Content starts

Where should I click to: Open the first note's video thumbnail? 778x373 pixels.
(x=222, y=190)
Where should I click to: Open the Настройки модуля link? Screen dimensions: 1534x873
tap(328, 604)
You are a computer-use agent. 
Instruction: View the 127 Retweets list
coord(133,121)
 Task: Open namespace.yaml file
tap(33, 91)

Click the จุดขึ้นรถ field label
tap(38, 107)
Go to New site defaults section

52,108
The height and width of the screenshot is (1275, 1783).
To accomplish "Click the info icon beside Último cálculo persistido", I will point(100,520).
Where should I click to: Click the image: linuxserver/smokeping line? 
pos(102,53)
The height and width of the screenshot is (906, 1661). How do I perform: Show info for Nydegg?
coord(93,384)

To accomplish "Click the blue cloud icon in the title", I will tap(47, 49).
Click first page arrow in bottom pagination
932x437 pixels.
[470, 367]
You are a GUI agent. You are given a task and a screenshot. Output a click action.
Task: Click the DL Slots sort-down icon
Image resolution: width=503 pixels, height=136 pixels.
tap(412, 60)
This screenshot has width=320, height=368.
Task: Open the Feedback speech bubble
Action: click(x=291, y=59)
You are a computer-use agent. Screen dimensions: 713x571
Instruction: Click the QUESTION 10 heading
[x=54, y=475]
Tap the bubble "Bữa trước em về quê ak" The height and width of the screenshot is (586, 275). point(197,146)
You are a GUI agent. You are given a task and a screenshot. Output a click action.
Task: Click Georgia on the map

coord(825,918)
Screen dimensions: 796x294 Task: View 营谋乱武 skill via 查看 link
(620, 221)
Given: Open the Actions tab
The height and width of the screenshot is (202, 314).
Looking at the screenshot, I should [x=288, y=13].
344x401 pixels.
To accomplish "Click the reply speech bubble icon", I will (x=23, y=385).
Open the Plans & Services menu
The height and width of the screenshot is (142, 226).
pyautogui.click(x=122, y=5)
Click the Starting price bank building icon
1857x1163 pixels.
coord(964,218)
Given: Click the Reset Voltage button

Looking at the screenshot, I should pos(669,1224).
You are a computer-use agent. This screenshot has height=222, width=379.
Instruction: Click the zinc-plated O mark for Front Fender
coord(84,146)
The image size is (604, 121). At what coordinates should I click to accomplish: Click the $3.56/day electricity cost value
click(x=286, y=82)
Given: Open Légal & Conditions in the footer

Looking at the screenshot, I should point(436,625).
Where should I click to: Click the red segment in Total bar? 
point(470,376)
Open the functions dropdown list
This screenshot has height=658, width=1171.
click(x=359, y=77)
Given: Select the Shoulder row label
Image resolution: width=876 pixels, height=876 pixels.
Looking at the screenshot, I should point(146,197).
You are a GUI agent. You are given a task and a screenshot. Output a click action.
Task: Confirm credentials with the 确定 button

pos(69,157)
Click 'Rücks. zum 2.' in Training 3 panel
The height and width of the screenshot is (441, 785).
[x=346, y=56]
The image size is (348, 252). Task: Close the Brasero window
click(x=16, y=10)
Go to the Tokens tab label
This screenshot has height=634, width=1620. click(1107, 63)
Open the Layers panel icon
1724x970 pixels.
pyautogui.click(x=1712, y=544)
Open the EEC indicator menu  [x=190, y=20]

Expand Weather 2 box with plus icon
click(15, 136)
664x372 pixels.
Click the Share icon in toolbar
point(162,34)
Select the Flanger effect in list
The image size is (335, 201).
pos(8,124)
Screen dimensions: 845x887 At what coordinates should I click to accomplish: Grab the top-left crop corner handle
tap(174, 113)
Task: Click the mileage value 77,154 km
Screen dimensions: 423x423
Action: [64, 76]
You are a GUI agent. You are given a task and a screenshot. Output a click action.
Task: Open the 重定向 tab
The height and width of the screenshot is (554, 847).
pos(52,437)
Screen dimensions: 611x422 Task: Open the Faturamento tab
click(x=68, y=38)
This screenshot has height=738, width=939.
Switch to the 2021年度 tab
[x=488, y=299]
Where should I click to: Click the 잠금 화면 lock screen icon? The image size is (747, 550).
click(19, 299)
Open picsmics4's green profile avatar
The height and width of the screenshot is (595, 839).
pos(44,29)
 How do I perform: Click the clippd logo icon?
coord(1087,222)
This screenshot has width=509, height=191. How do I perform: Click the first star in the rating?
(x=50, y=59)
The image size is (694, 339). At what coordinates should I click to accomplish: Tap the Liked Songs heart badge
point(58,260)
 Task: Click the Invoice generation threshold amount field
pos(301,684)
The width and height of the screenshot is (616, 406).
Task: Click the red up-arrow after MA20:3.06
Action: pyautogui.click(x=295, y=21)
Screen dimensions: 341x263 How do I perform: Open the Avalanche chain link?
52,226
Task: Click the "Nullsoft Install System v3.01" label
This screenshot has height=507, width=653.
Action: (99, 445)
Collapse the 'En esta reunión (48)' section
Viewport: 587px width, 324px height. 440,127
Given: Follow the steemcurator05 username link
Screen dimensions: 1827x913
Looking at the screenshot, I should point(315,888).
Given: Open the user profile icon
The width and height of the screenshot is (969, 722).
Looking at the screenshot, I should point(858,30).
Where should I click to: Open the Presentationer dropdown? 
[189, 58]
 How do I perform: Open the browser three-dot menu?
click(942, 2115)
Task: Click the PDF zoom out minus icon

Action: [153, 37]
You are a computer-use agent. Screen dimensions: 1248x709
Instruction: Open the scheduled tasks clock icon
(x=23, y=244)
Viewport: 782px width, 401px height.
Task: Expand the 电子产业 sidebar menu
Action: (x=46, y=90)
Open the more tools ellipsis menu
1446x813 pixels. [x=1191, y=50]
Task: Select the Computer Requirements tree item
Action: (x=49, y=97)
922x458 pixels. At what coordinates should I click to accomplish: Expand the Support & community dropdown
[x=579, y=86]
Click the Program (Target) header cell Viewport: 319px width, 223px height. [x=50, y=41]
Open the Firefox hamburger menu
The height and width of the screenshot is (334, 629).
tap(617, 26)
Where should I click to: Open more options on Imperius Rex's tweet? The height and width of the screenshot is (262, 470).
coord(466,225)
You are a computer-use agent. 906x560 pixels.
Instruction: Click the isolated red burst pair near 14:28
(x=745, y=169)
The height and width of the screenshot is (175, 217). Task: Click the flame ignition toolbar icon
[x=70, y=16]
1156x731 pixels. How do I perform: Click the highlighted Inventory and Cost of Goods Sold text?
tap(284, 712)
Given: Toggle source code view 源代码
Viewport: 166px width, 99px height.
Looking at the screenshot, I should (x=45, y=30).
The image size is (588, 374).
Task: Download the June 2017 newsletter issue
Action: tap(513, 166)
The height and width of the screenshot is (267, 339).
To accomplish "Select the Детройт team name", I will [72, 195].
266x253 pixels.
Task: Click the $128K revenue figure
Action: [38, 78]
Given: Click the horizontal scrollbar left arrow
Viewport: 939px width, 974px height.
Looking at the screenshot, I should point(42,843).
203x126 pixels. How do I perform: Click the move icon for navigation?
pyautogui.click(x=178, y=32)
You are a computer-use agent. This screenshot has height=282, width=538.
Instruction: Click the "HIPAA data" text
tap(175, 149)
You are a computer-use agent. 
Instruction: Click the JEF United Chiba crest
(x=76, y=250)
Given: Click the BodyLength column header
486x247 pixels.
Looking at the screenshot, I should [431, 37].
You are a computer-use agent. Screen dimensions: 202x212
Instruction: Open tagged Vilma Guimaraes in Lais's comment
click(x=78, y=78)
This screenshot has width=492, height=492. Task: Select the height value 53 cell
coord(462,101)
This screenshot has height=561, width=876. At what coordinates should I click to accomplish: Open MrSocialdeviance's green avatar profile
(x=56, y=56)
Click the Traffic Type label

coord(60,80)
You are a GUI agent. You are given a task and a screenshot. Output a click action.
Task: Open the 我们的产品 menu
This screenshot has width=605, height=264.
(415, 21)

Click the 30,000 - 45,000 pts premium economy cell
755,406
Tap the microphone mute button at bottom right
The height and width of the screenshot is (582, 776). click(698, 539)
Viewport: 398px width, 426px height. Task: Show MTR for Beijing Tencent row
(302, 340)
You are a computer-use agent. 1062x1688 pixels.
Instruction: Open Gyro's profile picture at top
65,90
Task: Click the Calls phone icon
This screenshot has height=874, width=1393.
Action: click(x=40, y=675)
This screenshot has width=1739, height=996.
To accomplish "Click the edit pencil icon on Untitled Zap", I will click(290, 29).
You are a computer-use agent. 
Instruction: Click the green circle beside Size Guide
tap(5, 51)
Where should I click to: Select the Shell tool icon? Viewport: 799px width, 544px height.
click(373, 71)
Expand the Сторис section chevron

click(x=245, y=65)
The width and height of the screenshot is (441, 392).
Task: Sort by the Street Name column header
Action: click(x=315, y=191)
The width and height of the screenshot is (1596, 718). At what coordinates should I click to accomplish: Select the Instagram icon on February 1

Content ends

● Problem description
Output the material above exactly, but only from the line that carries "The height and width of the screenshot is (175, 217)." through the line that carries "Given: Click the BodyLength column header".

● Solution to the problem
The height and width of the screenshot is (175, 217). Task: Click the flame ignition toolbar icon
[x=70, y=16]
1156x731 pixels. How do I perform: Click the highlighted Inventory and Cost of Goods Sold text?
tap(284, 712)
Given: Toggle source code view 源代码
Viewport: 166px width, 99px height.
Looking at the screenshot, I should (x=45, y=30).
The image size is (588, 374).
Task: Download the June 2017 newsletter issue
Action: tap(513, 166)
The height and width of the screenshot is (267, 339).
To accomplish "Select the Детройт team name", I will [72, 195].
266x253 pixels.
Task: Click the $128K revenue figure
Action: [38, 78]
Given: Click the horizontal scrollbar left arrow
Viewport: 939px width, 974px height.
Looking at the screenshot, I should point(42,843).
203x126 pixels. How do I perform: Click the move icon for navigation?
pyautogui.click(x=178, y=32)
You are a computer-use agent. This screenshot has height=282, width=538.
Instruction: Click the "HIPAA data" text
tap(175, 149)
You are a computer-use agent. 
Instruction: Click the JEF United Chiba crest
(x=76, y=250)
Given: Click the BodyLength column header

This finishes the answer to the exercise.